Western Digital has become a beneficiary of the AI infrastructure buildout, particularly because cloud providers and data centers require enormous storage capacity for training and inference workloads. The supply-demand imbalance that Woodring identified—with demand outpacing supply by roughly 10–20 percentage points annually—creates a favorable environment for pricing power, a shift in analyst focus from volume growth to margin expansion.
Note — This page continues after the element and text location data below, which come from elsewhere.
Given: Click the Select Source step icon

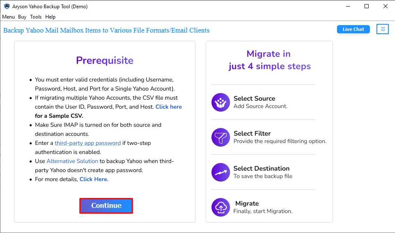Looking at the screenshot, I should point(221,103).
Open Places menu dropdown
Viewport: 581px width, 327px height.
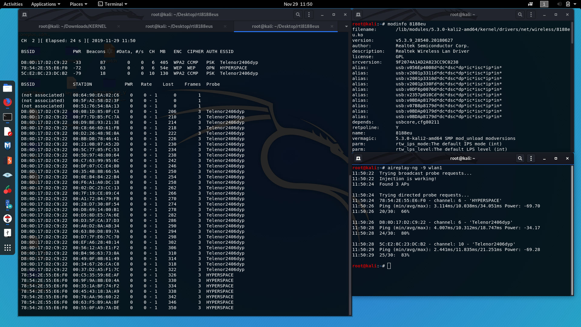click(x=78, y=4)
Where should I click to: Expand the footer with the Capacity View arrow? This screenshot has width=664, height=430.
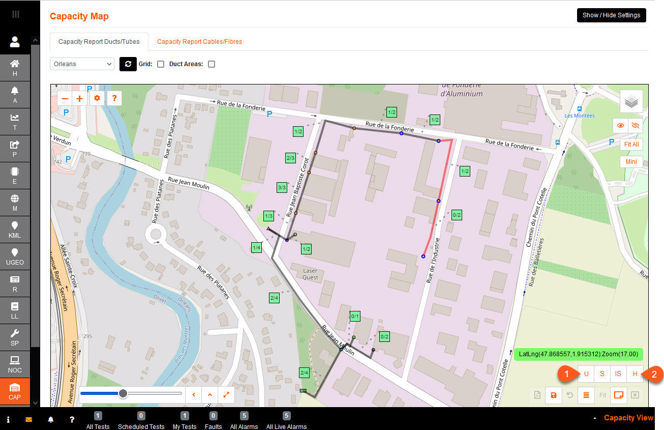(x=595, y=418)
The role of NAND flash pricing adds another layer to this story. As NAND becomes more expensive, high-capacity hard drives become the more economically rational choice for storing large datasets, creating a structural floor under demand that extends beyond the typical cyclical swings in storage markets. However, the durability of this advantage depends on workload patterns and customer behavior remaining stable; any significant shift in how companies manage or deploy their storage infrastructure could quickly erase the current supply tightness and pressure pricing.

FAQ

What drove Morgan Stanley's price target increase?
Morgan Stanley analyst Erik Woodring cited a widening hard-disk-drive shortage, with demand growing 40% to 50% annually against supply growth of 30% to 35%, driven by cloud expansion and AI inference increasing storage requirements.
What risks could undermine this investment thesis?
If customers delay deployments, reuse existing capacity, or shift their storage mix, the storage tightness could ease, which would weaken the outlook.